§ Task details
From the entries below, return only the lines starting at the one that contains "Given: Open the Setting link for Bombadier" and ending at the one that contains "Task: Open Similar to 2 existing issues link", exactly as they stand.

______

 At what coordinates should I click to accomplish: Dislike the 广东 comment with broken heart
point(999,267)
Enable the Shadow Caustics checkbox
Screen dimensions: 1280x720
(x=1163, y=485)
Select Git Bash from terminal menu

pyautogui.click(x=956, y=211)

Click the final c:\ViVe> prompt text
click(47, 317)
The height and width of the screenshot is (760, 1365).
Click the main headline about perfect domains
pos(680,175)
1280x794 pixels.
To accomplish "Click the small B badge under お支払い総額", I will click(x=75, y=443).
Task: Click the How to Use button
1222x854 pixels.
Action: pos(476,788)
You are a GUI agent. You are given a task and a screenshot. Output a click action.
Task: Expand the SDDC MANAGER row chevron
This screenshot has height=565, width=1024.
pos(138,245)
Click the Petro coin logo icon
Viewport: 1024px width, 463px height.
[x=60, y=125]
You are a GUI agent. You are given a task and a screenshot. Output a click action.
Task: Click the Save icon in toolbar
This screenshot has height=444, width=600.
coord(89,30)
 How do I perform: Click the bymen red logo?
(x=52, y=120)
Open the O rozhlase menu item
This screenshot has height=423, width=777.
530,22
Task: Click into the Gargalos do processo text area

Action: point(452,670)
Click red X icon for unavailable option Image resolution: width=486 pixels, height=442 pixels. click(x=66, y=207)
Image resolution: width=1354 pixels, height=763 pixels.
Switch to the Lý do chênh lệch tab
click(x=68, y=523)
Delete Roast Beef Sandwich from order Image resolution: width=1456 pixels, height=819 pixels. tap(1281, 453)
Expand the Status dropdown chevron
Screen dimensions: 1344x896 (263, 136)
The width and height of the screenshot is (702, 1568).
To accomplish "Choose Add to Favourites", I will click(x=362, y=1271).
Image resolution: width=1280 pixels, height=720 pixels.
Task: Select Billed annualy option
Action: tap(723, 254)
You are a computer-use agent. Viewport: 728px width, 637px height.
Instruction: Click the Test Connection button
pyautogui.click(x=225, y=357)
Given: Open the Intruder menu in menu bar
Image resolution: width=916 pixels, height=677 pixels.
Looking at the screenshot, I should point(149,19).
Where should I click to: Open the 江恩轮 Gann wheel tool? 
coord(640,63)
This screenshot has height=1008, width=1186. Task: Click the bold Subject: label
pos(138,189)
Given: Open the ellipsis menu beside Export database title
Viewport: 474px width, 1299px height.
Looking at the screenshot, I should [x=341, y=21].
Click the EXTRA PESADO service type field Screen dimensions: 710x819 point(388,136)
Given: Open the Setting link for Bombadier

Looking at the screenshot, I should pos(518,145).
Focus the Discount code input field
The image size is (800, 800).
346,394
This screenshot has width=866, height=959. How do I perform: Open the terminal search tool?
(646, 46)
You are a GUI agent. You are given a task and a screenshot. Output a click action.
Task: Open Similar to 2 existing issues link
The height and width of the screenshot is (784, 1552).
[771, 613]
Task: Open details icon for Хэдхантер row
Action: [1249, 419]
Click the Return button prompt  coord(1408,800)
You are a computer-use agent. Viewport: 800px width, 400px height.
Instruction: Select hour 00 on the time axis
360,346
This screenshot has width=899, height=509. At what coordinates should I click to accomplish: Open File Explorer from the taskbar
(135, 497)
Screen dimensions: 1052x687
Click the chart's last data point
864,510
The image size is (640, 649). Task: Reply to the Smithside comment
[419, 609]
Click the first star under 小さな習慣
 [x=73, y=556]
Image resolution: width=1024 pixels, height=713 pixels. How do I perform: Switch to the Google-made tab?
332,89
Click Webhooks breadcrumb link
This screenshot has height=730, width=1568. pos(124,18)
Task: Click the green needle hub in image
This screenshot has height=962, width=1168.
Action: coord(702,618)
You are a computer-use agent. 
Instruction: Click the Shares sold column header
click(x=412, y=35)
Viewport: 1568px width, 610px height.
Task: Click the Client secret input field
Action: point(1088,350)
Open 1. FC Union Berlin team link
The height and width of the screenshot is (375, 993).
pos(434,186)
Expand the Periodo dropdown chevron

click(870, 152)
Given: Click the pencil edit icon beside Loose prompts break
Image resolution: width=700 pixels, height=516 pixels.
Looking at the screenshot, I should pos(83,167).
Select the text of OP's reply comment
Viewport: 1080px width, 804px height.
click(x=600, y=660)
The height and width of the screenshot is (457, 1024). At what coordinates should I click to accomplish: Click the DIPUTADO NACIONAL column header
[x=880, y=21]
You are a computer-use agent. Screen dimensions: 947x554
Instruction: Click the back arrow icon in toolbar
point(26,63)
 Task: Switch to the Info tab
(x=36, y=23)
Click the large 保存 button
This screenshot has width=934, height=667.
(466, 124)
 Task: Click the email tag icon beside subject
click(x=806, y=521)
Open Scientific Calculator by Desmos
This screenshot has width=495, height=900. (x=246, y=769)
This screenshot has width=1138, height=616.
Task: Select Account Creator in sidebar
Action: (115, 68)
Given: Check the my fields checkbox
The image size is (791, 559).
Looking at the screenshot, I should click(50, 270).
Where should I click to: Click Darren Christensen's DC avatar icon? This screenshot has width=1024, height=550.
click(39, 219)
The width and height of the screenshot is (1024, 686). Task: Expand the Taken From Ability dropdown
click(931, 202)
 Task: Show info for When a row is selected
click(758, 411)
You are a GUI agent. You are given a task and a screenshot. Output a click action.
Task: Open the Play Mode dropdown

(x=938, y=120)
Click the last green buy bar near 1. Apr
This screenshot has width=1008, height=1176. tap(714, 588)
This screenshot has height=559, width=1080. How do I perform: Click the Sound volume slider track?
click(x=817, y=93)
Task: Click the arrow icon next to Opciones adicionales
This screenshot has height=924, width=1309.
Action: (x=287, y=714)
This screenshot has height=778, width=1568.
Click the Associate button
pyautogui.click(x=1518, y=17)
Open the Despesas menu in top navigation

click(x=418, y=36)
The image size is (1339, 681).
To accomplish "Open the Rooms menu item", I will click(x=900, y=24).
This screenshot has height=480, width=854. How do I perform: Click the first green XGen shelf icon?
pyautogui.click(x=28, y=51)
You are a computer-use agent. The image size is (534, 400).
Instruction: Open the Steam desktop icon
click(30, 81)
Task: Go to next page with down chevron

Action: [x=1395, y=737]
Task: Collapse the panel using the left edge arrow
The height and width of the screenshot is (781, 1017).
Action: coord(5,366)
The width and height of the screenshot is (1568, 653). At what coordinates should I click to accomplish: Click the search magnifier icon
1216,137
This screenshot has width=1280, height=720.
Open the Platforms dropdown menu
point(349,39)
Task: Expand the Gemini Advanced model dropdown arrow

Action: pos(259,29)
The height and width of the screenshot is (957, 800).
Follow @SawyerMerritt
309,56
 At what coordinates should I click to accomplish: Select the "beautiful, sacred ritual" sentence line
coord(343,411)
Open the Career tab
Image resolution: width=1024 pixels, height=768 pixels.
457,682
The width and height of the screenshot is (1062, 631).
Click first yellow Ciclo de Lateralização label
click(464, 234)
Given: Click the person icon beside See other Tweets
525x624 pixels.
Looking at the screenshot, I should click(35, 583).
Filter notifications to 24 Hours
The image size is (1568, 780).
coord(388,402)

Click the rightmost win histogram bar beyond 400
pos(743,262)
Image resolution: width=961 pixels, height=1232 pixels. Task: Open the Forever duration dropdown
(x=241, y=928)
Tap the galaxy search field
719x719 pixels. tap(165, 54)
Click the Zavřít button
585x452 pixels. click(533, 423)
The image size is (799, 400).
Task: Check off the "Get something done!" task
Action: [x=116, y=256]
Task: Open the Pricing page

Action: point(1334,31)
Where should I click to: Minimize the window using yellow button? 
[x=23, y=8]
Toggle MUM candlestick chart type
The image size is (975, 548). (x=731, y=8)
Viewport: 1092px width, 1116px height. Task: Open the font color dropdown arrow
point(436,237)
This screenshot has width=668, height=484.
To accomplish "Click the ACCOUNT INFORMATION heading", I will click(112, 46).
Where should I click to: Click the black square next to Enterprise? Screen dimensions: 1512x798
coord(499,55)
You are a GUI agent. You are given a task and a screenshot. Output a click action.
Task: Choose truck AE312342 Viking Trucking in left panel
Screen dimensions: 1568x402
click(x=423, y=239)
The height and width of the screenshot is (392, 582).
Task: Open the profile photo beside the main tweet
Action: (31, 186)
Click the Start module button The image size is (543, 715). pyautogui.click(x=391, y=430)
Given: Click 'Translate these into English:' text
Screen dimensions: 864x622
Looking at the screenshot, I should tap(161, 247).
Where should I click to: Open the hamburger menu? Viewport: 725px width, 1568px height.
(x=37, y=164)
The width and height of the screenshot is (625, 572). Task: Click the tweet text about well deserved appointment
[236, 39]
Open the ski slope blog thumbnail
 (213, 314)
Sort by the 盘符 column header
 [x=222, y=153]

______

§ Exercise response
Given: Open the Setting link for Bombadier

Looking at the screenshot, I should pos(518,145).
Focus the Discount code input field
The image size is (800, 800).
346,394
This screenshot has width=866, height=959. How do I perform: Open the terminal search tool?
(646, 46)
You are a GUI agent. You are given a task and a screenshot. Output a click action.
Task: Open Similar to 2 existing issues link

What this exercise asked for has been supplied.